I. La première lecture : Is 52,13-53,12 et le «serviteur souffrant» que Marie connaissait
L’action liturgique du Vendredi Saint s’ouvre avec le quatrième chant du Serviteur du Seigneur (Is 52,13-53,12) : «Il n’avait ni beauté ni attrait physique pour nous le faire remarquer. Son apparence était loin d’être attrayante. Il était méprisé, rejeté des hommes, homme de souffrance, habitué à la souffrance» (Is 53,2-3). Ce texte, que la tradition chrétienne a toujours lu comme une prophétie de la Passion du Christ, a une dimension marienne qui est rarement soulignée : Marie de Nazareth connaissait ces pages. Elle a grandi avec elles. Elle les a gardées au plus profond de son cœur. C’est la Vierge Douleuruse qui habitait les Écritures avant d’habiter la Croix.
Lorsque la mère du Seigneur se tient près de la croix, « stabat autem iuxta crucem Iesu mater eius » (Jo 19,25), elle ne contemple pas une catastrophe incompréhensible. Elle reconnaît, dans la chair de son Fils, les paroles du prophète : « Comme beaucoup se sont effrayés devant lui, si défiguré qu’il était » (Is 52,14). Le stabat de Marie n’est pas seulement une affection fidèle : c’est une reconnaissance prophétique. C’est la foi de la fille de Sion qui identifie sur la croix le Serviteur annoncé et croit, contre toute preuve visible, que « par ses souffrances, il justifiera beaucoup et prendra sur lui les iniquités d’eux tous » (Is 53,11).

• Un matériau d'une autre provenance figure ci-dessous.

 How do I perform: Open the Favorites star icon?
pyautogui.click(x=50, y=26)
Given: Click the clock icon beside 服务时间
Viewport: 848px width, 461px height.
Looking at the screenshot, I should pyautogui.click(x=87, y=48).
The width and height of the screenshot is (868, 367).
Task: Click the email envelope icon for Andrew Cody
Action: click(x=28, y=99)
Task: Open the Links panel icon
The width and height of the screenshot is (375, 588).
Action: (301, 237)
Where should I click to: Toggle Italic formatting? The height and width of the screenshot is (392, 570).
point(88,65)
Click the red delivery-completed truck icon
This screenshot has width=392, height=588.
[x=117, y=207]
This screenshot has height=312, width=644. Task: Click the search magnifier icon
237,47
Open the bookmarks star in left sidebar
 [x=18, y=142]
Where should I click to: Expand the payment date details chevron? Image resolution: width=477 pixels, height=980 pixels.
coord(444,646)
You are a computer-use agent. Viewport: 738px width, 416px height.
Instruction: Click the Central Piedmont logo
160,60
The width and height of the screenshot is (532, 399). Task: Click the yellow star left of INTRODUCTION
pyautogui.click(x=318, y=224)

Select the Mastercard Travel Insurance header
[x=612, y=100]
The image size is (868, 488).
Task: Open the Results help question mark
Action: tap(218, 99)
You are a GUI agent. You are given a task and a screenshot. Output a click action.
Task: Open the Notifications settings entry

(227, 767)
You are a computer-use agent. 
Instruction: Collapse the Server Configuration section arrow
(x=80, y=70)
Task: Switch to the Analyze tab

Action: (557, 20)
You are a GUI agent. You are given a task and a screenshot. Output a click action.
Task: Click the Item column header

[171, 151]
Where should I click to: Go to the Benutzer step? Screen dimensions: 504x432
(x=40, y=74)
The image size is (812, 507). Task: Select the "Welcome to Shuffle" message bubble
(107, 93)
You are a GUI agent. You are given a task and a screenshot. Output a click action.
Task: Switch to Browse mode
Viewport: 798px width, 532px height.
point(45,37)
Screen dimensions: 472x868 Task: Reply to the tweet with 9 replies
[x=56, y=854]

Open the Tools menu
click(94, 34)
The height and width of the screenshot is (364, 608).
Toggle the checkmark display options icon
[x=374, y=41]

II. La deuxième lecture : Heb 4,14-16. 5,7-9 et Marie comme « victime unie au grand prêtre »
La deuxième lecture est tirée de la Lettre aux Hébreux : « Nous avons un grand prêtre, qui a été tenté en toutes choses selon notre similitude, mais sans péché » (Heb 4,15). La christologie sacerdotale de cette lettre, qui présente Christ comme grand prêtre offrant lui-même en sacrifice, a une résonance mariologique que la tradition patristique n’a pas ignorée. Si Christ est le grand prêtre, Marie est la victime unie au sacrifice : non sur un pied d’égalité, mais en participation subordonnée, vivant dans son âme ce que le Fils offre dans son corps. La Vierge Douleuruse s’unit ainsi au sacrifice du grand prêtre.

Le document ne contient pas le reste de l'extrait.